By Maria Lorena Lehman — Get more articles like this sent to your email HERE.

Schematic Design
ImageCredit: © ArtTower | Pixabay


Schematic design is the first stage of an architectural design project, and within this phase there are important milestones to get right that will greatly leverage the project’s results throughout the rest of its impending design phases. For example, by iteratively designing through various schematic prototypes, it becomes possible to optimize one’s design concept idea in a way that prevents future errors and expands the discovery of new design opportunities. Thus, the schematic design phase is critical to get right to ensure that the rest of the project continues forward smoothly and with successful results. A key approach by which to accomplish the latter is to inject an occupant-centered design approach during the schematic design phase. This ensures that architectural details that will be later developed will all be orchestrated to meet the needs and goals of future building occupants along with client requirements and expectations.

To successfully ideate, conceptualize, and communicate a schematic design idea, the architectural design concept can be visualized through digital or hand created visualizations. (1) And it is in such architectural visualizations that one can gain great insight into the inner-workings of multi-sensory design occupant experience for a given idea – particularly as environments become evermore interactive and adaptive in their functionality. This article will uncover best strategies to help you improve your schematic design process to target groundbreaking design results. To do this, it is important to first begin by understanding and expanding beyond programming methods.

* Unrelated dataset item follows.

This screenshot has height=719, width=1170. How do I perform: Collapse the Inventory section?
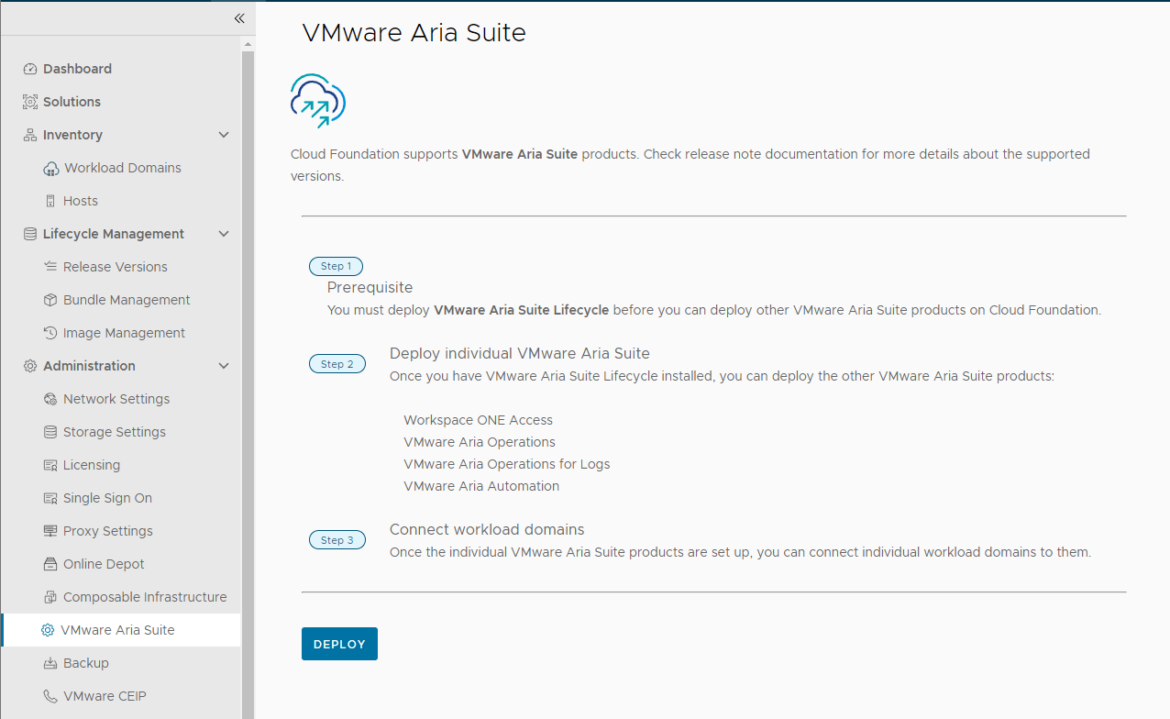[x=224, y=134]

In order to design from an occupant-centered perspective, an architect needs to not only think programmatically, but also converge this programmatic thinking with a multi-sensory design process. So, what does this mean? Essentially, this requires best engagement in empathetic design, where you as an architect see deeply into the various architectural layers that make up your project. These layers include aspects like materiality, nature, contextual surroundings, authenticity, aesthetics, and meaning. In other words, it is important to see your schematic design programmatically (such as with symbols and diagrams that help you envision the space(s)), but it is also vital to see even more deeply into your schematic design by getting deeper insight into how certain architectural layers work together to yield occupant experience. After all, a building’s form can be designed in a multitude of ways that are represented by a programmatic symbol, but by creating a multi-sensory design three-dimensional visualization, it becomes possible to orchestrate the form to innovate occupant experience.

Again, the key is to innovate occupant experience during the schematic design phase. It is during this stage that the most creative freedom exists, and it is within this stage that important design decisions are made that will subsequently impact the rest of the project. That is why an occupant-centered design approach that gets you to think beyond programmatic diagrams is key. In other words, it is important to find multi-sensory alignments and synergies within a schematic design concept – these allow one to understand the design idea from an occupant’s perspective, in terms of what they will process through their senses – including the five classical senses: visually, aurally, olfactorily, haptically, and even through taste. By using one’s multi-sensory design skills during the schematic design phase, it becomes possible to create architecture that “moves” people, to help them not simply to function within your building, but to thrive optimally.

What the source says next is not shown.